Wer sich von einem Film mit solcher thematischer Auseinandersetzung, eine Unterhaltung verspricht, sollte zum Arzt..
Von: am: 28.09.05
Top Film!
Geht wirklich unter die Haut...Den sollten sich mal ein paar besondere Leute ansehen...!!!
Geniale Schauspieler und glaubhafte Darstellung des Hollocausts!
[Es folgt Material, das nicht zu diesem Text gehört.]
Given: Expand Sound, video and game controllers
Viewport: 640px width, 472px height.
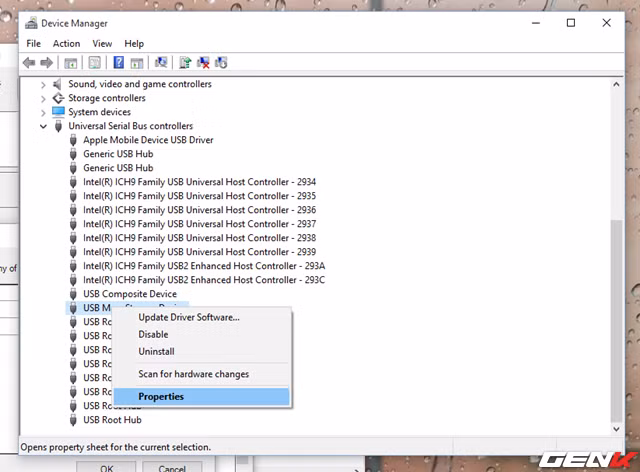Looking at the screenshot, I should point(43,85).
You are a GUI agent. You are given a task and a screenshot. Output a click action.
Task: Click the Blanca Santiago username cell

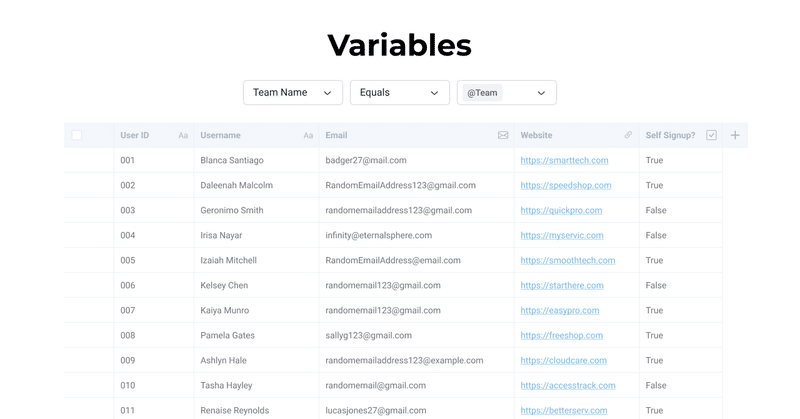coord(257,160)
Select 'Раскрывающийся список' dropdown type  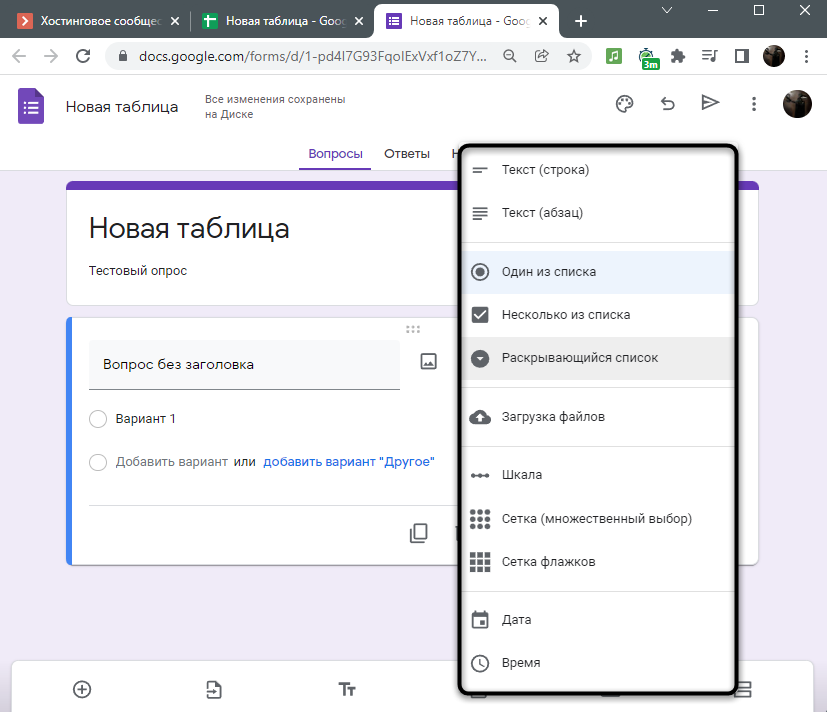pyautogui.click(x=579, y=358)
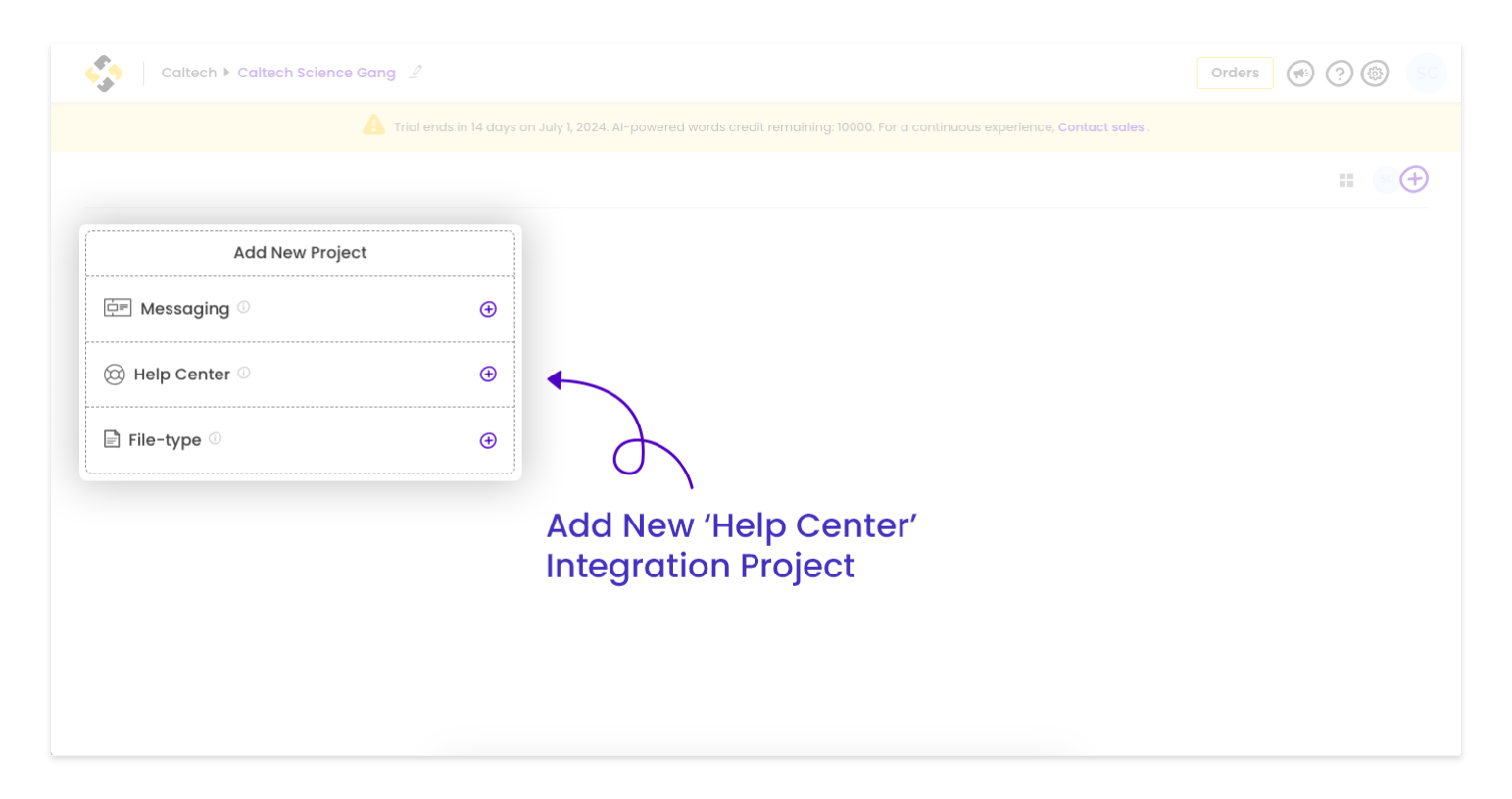Open the announcements megaphone icon
Viewport: 1512px width, 799px height.
coord(1300,74)
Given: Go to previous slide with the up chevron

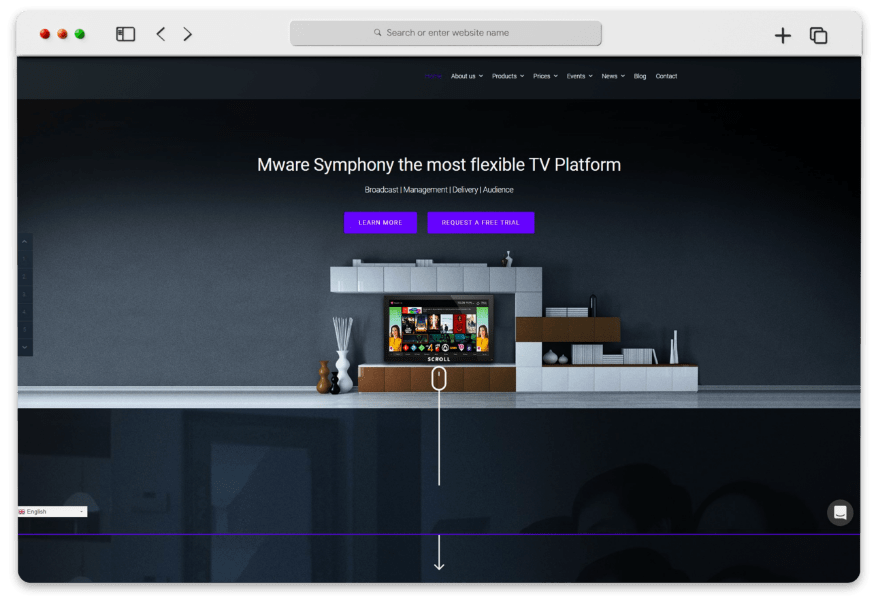Looking at the screenshot, I should (x=25, y=242).
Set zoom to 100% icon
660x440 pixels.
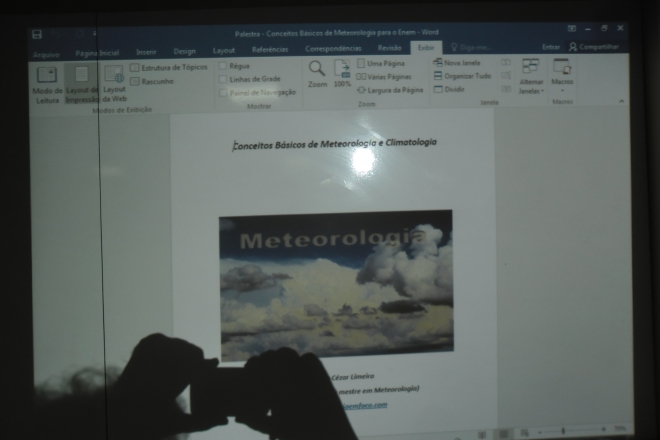342,73
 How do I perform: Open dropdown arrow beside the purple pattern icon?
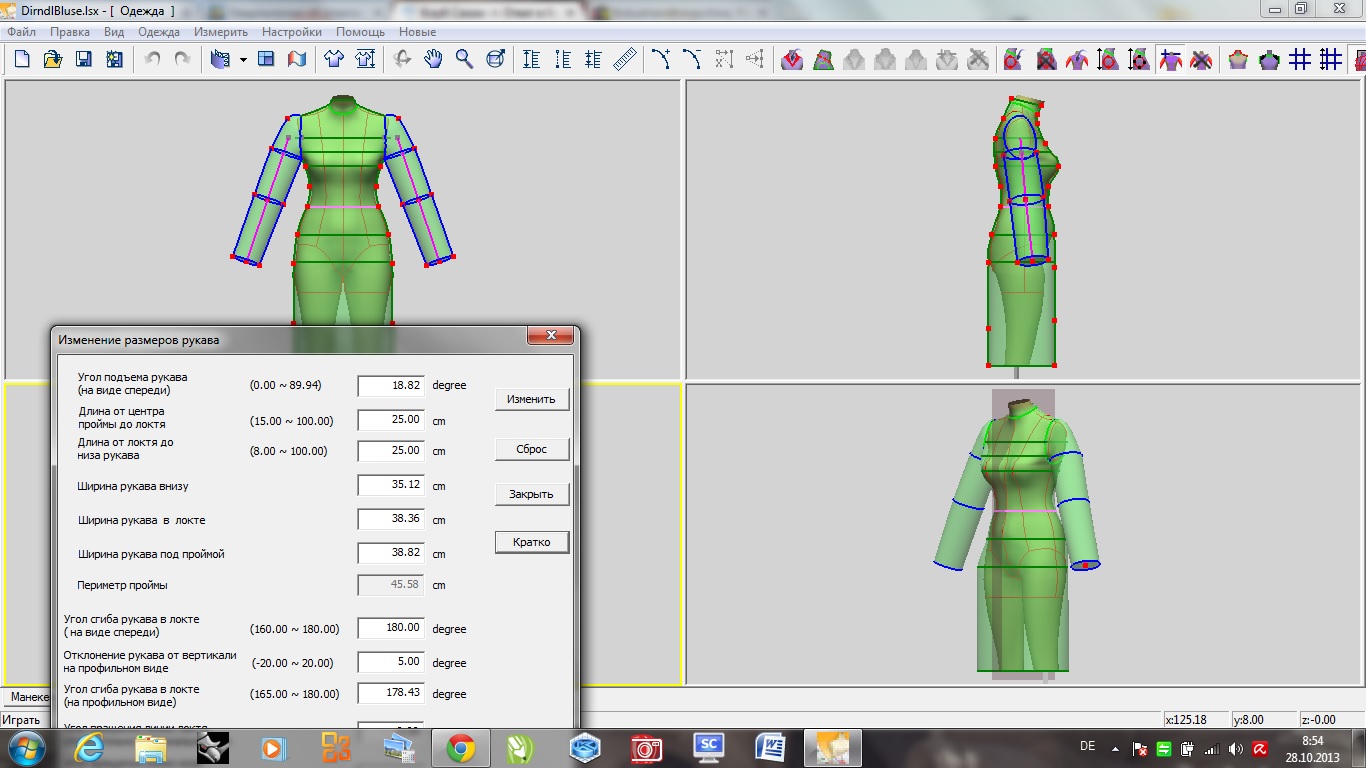click(x=243, y=60)
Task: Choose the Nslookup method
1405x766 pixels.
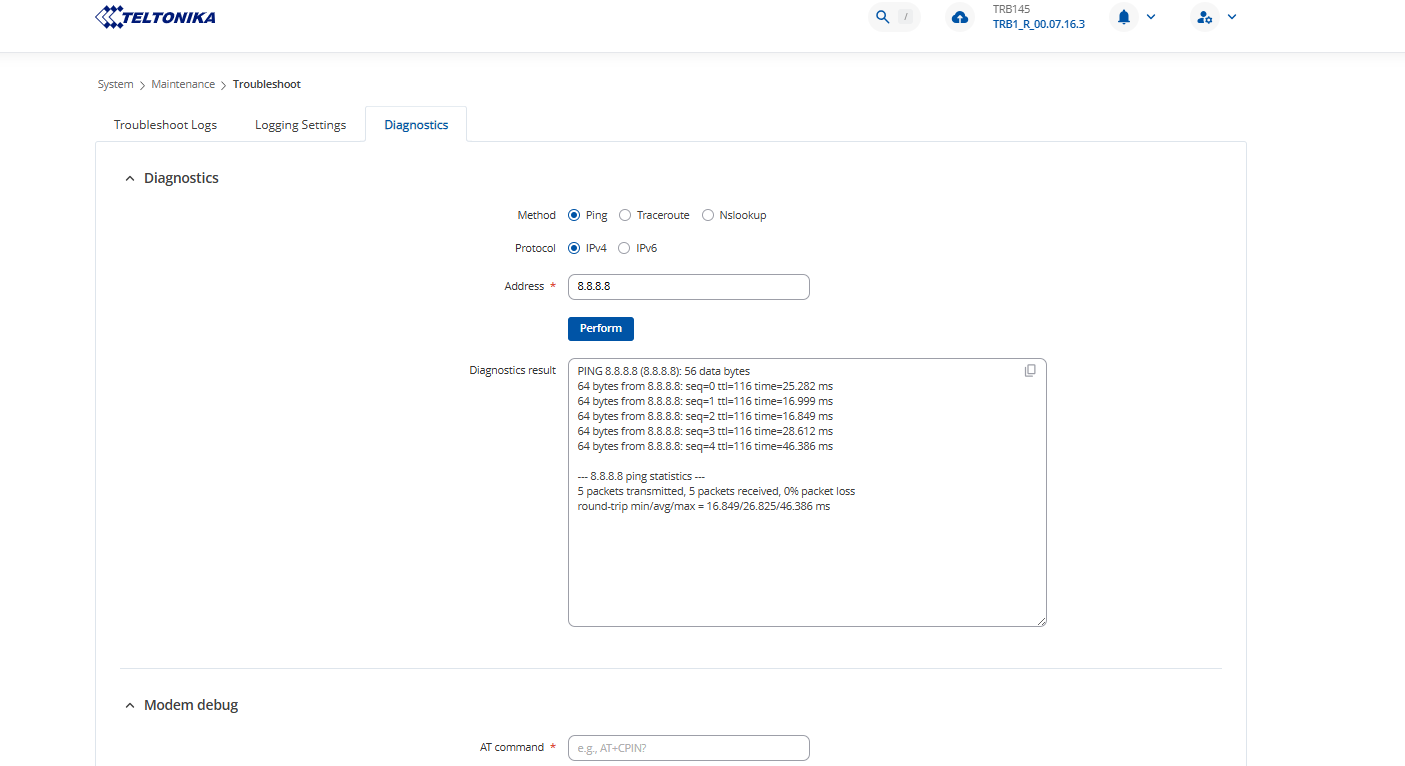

Von: Hans Handlampe am: 04.07.05
Als Deutscher solch einen Film zu kritisieren ist sicher nicht einfach, trotzdem werde ich es einmal wagen: Ich finden die durchweg positive Bewertung von „Grauzone“ nicht gerechtfertigt! Meiner Meinung nach ist dieser Film – ob nun aus wahren Begebenheiten entstanden oder nicht – irgendwie nur den USA-Abklatsch von dem Roman und der späteren Verfilmung von „Nackt unter Wölfen“ (Bruno Apitz). Alles ein bisschen schlimmer, grausamer und unmenschlicher. Natürlich spielt der Film in Auschwitz, das Synonym für die Judenvernichtung, auch werden sehr viele Menschen auf bestialische Art und Weise getötet – was sicherlich aus geschichtlicher Sicht der Wahrheit entspricht – und natürlich wird alles haarklein in Grossaufnahme präsentiert. Ich finde den Film etwas zu künstlich, zu enorm. Ist es wirklich notwendig diese Grausamkeiten auf solch eine Art wieder „aufzukochen“? Hätte es nicht ein wenig dezenter auch getan? Wenn ich ins Kino gehe, dann möchte ich Unterhalten werden und nicht ein Stück dunkelster deutscher Geschichte so scham- und pietätslos als auch sensationslüstern auf dem Präsentierteller serviert bekommen. „Grauzone“ kann sich an Referenzen des Genres wie „Schindlers Liste“ nicht messen. 3 von 6 Sternen!